§ **EXERCISE OBJECTIVE**:
Write out the entries below exactly, from the first line to the one with "Bandi di gara e contratti (17, 1243)", both ends included.

[Stored records]
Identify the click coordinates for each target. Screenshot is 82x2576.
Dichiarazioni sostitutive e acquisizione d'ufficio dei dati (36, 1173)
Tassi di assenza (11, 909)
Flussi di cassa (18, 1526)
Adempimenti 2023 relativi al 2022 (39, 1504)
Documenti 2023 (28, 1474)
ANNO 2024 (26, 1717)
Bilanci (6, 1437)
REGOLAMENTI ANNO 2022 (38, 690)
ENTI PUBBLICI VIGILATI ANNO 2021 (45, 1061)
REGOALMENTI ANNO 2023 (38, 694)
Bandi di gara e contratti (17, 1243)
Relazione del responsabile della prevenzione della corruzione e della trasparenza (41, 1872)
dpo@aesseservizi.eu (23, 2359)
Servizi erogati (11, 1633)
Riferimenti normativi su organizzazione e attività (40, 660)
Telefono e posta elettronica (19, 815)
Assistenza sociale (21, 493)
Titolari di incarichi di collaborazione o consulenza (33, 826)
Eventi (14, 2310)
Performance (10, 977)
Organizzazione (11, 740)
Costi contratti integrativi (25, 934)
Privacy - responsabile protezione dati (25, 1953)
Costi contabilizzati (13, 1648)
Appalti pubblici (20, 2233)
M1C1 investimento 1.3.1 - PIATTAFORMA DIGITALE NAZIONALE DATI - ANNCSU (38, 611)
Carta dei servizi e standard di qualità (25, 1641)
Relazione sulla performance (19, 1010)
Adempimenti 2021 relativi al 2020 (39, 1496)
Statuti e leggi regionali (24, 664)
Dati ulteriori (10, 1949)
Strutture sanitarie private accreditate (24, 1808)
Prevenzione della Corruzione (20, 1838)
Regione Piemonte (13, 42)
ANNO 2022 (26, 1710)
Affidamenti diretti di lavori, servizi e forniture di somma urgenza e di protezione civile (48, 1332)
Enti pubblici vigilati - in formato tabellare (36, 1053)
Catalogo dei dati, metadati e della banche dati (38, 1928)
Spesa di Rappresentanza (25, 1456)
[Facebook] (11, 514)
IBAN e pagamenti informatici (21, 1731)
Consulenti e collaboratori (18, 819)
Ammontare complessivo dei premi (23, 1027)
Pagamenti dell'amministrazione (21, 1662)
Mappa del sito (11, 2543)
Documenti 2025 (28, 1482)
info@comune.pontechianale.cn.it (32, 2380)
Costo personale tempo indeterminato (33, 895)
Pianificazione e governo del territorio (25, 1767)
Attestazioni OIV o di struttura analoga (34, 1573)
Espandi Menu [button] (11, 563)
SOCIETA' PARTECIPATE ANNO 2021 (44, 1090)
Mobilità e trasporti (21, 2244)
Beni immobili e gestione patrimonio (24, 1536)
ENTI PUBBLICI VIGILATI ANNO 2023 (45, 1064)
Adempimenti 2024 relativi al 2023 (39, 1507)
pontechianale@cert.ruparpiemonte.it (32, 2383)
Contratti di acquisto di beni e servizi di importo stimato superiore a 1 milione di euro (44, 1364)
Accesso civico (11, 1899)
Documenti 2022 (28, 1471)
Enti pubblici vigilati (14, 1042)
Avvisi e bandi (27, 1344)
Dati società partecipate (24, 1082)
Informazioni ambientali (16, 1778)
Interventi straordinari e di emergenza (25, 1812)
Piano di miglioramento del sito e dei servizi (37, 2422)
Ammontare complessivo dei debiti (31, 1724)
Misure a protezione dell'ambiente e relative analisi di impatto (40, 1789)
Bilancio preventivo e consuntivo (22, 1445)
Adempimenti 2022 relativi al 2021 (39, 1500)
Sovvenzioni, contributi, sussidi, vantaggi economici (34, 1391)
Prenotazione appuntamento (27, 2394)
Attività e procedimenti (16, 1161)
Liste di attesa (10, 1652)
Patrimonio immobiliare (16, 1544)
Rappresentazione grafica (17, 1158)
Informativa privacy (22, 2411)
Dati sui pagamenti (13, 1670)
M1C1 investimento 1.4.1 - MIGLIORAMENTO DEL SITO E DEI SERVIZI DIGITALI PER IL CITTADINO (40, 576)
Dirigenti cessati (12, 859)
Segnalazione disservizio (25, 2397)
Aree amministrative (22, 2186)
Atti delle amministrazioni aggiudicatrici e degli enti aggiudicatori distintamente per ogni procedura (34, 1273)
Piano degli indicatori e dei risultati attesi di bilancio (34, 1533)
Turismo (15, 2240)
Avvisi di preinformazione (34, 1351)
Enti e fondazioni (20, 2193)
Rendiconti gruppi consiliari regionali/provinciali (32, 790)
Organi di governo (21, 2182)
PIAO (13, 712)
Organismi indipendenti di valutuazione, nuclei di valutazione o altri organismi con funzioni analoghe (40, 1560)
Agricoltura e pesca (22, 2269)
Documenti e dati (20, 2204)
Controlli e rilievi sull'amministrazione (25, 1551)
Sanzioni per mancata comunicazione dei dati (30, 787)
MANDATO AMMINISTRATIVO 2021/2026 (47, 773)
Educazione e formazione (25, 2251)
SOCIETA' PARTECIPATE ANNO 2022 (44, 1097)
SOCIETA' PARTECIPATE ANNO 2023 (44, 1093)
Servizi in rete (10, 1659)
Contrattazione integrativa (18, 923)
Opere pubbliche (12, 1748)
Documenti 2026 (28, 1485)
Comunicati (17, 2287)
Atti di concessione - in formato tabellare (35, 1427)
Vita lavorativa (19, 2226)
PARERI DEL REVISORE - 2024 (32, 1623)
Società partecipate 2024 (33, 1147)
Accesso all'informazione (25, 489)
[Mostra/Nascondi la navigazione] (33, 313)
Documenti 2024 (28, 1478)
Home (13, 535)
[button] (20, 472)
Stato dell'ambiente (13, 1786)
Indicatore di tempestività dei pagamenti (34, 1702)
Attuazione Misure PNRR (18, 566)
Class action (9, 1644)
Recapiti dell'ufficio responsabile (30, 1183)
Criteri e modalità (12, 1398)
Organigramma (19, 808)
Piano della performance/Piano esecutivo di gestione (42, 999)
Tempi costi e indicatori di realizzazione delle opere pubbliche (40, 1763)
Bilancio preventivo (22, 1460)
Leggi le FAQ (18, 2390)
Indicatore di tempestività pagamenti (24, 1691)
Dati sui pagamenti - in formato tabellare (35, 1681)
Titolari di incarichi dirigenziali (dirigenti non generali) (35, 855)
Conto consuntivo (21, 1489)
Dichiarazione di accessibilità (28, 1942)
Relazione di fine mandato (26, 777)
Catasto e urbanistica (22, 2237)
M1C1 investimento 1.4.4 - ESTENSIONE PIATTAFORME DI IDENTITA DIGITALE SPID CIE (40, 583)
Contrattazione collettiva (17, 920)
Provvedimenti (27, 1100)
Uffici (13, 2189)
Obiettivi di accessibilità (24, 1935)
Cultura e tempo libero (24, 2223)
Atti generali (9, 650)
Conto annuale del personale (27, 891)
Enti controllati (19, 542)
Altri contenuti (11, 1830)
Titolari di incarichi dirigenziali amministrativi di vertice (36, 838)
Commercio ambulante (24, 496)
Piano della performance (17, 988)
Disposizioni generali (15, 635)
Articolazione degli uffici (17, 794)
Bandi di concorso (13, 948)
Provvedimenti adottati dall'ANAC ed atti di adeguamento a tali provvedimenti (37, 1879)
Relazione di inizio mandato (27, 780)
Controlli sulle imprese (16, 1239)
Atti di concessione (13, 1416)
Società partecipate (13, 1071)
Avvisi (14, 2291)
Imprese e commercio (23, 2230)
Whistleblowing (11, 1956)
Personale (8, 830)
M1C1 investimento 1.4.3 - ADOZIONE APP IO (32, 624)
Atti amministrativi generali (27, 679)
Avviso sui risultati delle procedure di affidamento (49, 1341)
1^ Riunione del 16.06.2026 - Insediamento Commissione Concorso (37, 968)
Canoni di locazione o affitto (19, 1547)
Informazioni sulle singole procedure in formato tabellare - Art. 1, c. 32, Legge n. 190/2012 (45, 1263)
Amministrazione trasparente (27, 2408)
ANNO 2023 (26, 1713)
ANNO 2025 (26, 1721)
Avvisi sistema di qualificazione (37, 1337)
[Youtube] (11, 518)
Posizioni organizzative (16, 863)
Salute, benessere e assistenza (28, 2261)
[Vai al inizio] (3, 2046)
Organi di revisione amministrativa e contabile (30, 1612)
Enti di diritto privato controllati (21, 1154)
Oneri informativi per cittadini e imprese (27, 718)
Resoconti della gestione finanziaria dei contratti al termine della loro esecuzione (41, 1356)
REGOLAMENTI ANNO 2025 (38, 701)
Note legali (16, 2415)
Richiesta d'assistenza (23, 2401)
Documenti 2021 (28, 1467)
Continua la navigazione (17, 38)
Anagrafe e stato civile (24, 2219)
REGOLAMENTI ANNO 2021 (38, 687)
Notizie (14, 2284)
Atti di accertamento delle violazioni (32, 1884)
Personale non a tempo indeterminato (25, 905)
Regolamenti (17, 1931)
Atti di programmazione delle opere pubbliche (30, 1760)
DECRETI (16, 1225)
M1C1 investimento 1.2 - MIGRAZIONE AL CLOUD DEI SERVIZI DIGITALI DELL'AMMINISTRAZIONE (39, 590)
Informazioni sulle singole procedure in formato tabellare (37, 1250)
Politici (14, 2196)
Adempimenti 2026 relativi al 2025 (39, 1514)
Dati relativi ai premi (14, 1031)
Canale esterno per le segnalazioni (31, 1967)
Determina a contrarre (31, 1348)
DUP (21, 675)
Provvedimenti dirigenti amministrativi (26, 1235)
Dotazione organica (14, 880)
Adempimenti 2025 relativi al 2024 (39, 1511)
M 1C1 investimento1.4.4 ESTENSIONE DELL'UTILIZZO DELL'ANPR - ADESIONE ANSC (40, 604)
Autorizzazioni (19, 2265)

§ **THE ANSWER**:
Identify the click coordinates for each target. Screenshot is 82x2576.
Dichiarazioni sostitutive e acquisizione d'ufficio dei dati (36, 1173)
Tassi di assenza (11, 909)
Flussi di cassa (18, 1526)
Adempimenti 2023 relativi al 2022 (39, 1504)
Documenti 2023 (28, 1474)
ANNO 2024 (26, 1717)
Bilanci (6, 1437)
REGOLAMENTI ANNO 2022 (38, 690)
ENTI PUBBLICI VIGILATI ANNO 2021 (45, 1061)
REGOALMENTI ANNO 2023 (38, 694)
Bandi di gara e contratti (17, 1243)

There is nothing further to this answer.